Running a computer script (included below) I was testing to see how long it would take to match two numbers when selected at random from within a range. To my surprise the percentage of possibilities explored before finding a correct answer decreased as i raised the range. Is this correct? It seems counter intuitive. --code--: Code (Text): #!/usr/bin/python3 import sys import random x = int(sys.argv[1]) a = random.randint(0,x) b = random.randint(0,x) steps = 1 combos = x**2 while a != b: print('[{} {}]'.format(a,b), end=' ') a = random.randint(0,x) b = random.randint(0,x) steps += 1 percent = (steps / combos) * 100 print() print() print('[{} ! {}]'.format(a,b), end=' ') print('equality!'.upper()) print('steps'.upper(), steps) print('possble combinations = {}'.format(combos)) print('explored {}% possibilitys'.format(percent))

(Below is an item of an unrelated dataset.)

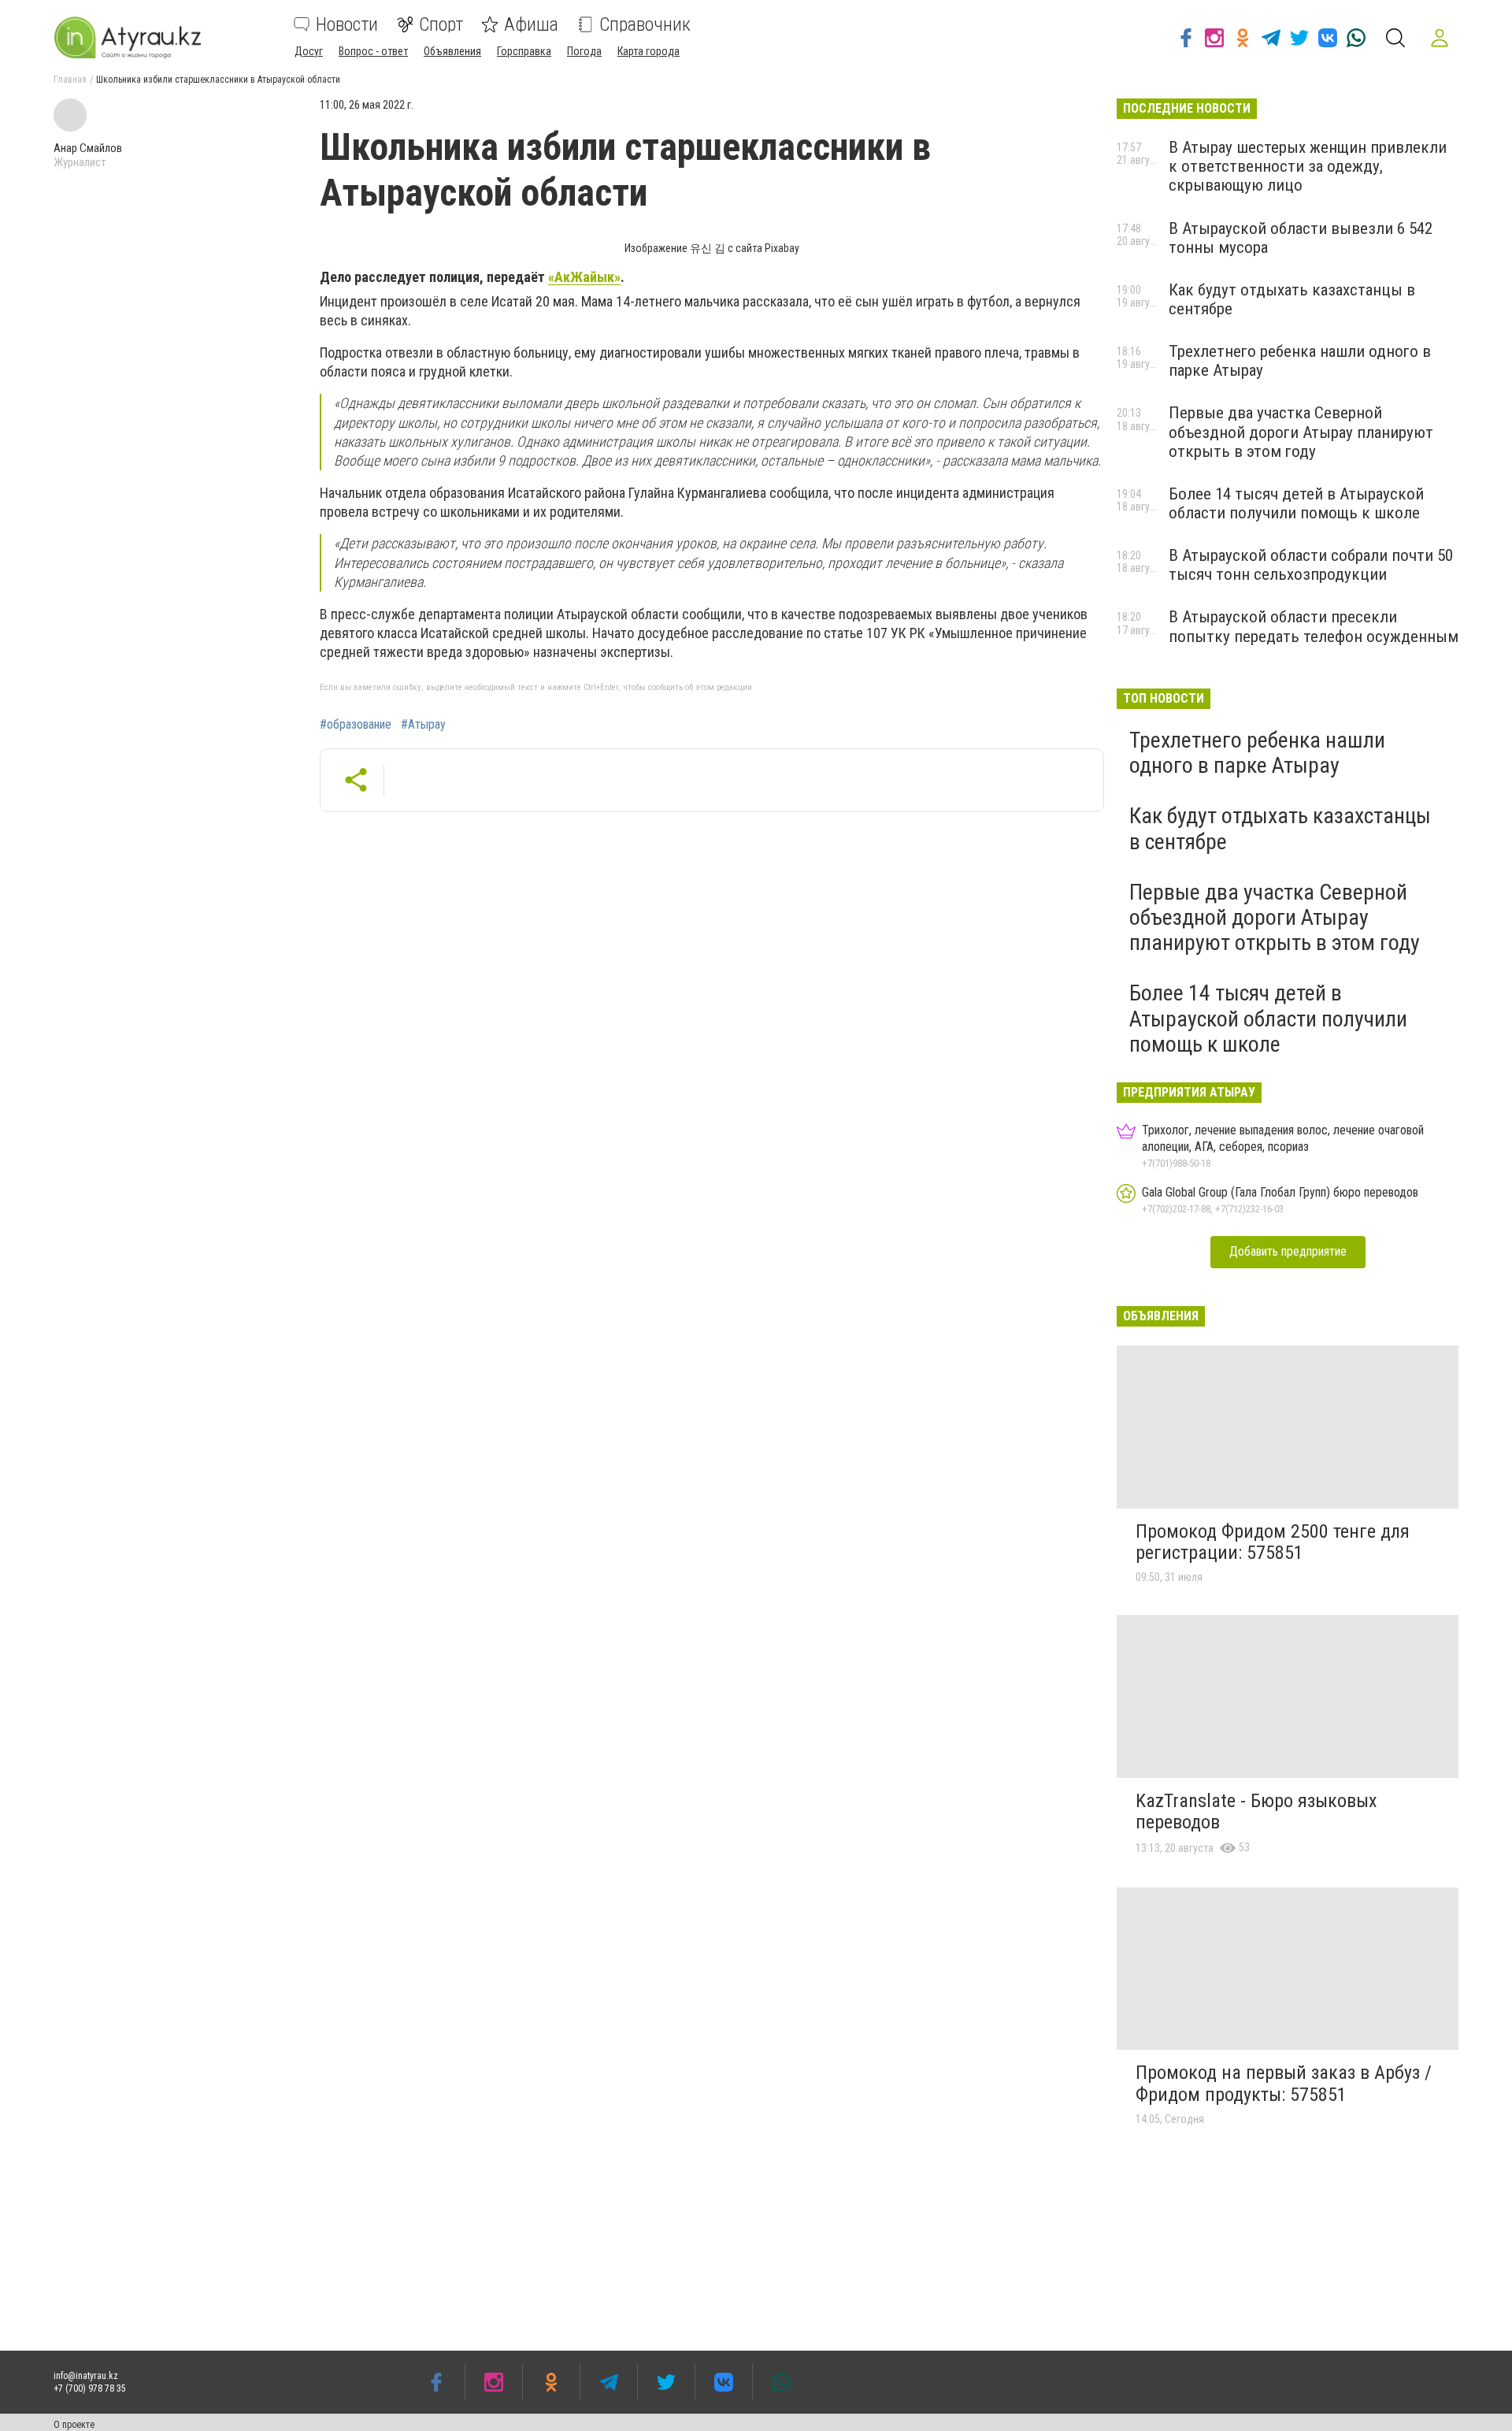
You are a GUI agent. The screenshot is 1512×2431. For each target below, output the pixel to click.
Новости (347, 24)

Each pair selected has a 1/x probability of being a match. It does not matter what the first pair member is. The second pair member has 1/x probability of matching. The expected number of guesses to get a match is going to be around x. You are looking at the ratio of x to x^{2}. Of course this decreases as x increases.
I'm not familiar with python, but if you want to do some experimentation with random numbers, you probably want to make sure first of all that you are using something better than the default random number method available in the language. Perhaps consider the following and see if that changes the result: "Warning The pseudo-random generators of this module should not be used for security purposes. Use os.urandom() or SystemRandom if you require a cryptographically secure pseudo-random number generator. http://docs.python.org/2/library/random.html"
It's 1/(x+1), not 1/x. The OP used randint(0,x), which returns a uniformly distributed random integer between 0 and x, inclusive. x+1, to be precise. Python's random module uses the Mersenne twister with a state size of 19937 bits. That is a very good pseudo random number generator. It is not the bad old rand().